Pages

Monday, October 14, 2024

Why I want DJ Tice's Minnesota vote to have equal gravitas in things as Will Bunch's vote in Pennsylvania

 DJ Tice got an op-ed item published in Strib.

Will Bunch got one published in Philly Inquirer.

The Strib footer:

D.J. Tice is a retired commentary editor and an opinion columnist for the Star Tribune. He also served seven years as political news editor. He has written extensively about Minnesota and American politics and history, economics and legal affairs.

The Inquirer footer: 

I'm the national columnist — with some strong opinions about what's happening in America around social injustice, income inequality and the government.

So, two newspaper guru types. And now, why Tice's vote for Trump (a sound assumption based on editorial history) should have the gravitas of Bunch's Harris vote (you read, you know his leaning).

THAT, IN THEORY, IS THE QUESTION.

Favoring Harris, agreeing with the mood of what Bunch wrote about Trump, why am I favoring the equivalence in gravitas as being as stated? 

Simply because I want my vote in Minnesota, which statewide has been blue forever since the Pawlenty mistake to have a national impact equivalent to one person's Pennsylvania vote. Each equal in deciding an ultimate Presidential election outcome. 

Because Pennsylvania is a swing state and Minnesota not, they get disproportinate attention. They have a "bigger" say.

Tice is too verbose to quote except for his main point in defense of the electoral collage superstructure over popular voting:

Consider this: In 2016, Hillary Clinton famously won the nationwide popular vote by nearly 3 million votes, but lost the election to Donald Trump in the Electoral College, doing much to enflame American progressives’ distaste for the college. What’s worth noting is that Clinton’s popular vote margin that year within the borders of California was well over 4 million votes. In short, outside California, Trump won the popular vote across 49 states.

I did not vote for either then, going Dem down ticket, but third party at the top because of how Clinton took Goldman Sachs money and how the two Clinton terms were in my retrospective view bad for party and nation.

So sink California and its population in the Pacific Ocean and then Trump would have in 2016 had both a popular majority and a majority of electors, instead of one but not the other. So what? Big deal.

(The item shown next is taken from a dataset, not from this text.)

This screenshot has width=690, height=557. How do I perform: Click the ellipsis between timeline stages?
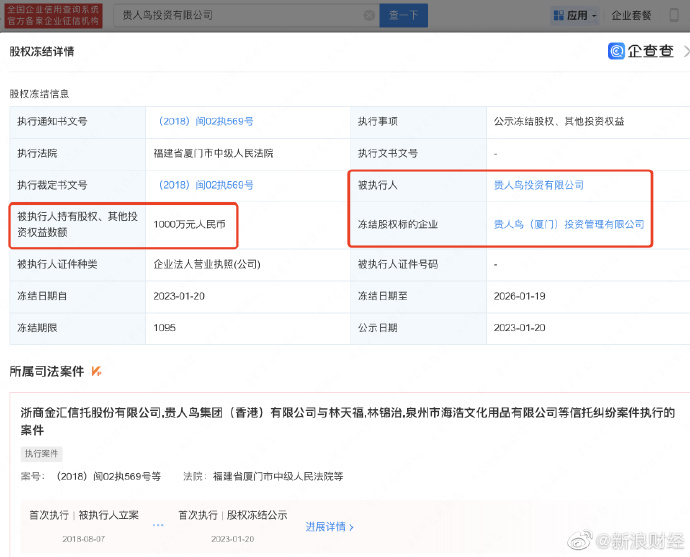click(x=158, y=524)
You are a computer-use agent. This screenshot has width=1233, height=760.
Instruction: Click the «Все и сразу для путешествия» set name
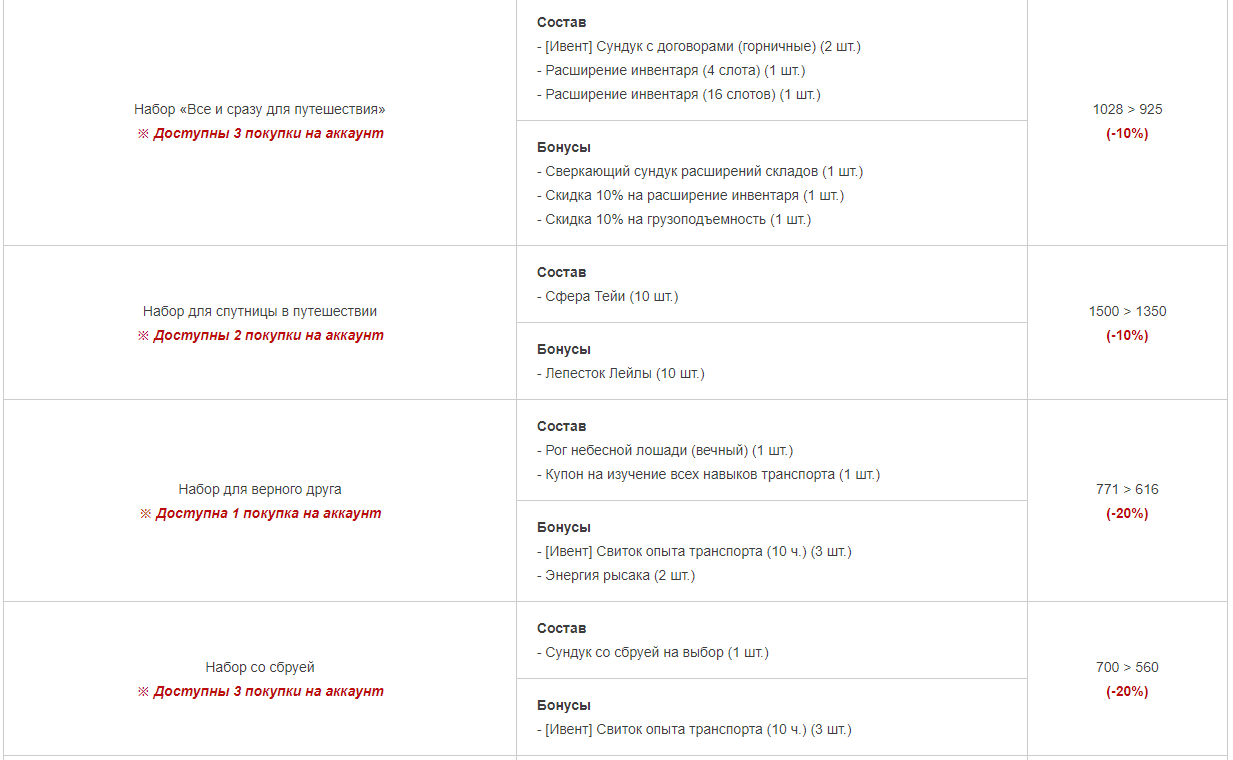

He got the spoils.

My bottom line is they give me one stinking little vote, they give each voting Pennsylvanian the same one vote. 

But because it's a swing state, his/her one vote matters more than mine, in the Sweepstakes, (even with mine preeminent in my own mind). At least make mine of equal consequence.

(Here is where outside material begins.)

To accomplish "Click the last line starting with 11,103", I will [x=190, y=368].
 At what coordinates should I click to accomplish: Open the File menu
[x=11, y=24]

At least give me a parity. 

Count the popular vote as decisive, and I'd be happier.

Things will take much pressure to rid us of the Constitutional present elector system, because the Dakotas and Wyoming like things as is, but I still want full vote parity with anybody else, anywhere in the blessed federal nation.

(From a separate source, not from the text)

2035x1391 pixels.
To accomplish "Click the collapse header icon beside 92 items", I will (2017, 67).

It's only fair (Fairness being something Tice suggested in his "reasoning"). 

We are a nation of equal people. Never mind in 1789 political compromises were made then to get the Constitution approved per rules, then. Those compromises now are as irrelevant as the horse trading that went on back then, a/k/a "original intent."

Original intent was that only propertied white men voted, subject to a poll tax and literacy test, and for head count a slave counted 3/5 of a white voter, women counted as a full person as did children, but neither had a vote, then. Much of that was changed, but elector BS remains.

It is antiquated, it is an impediment to one voter, one equal AND equivalent vote, and besides all else, 

The electoral college, I don't like it. End of story.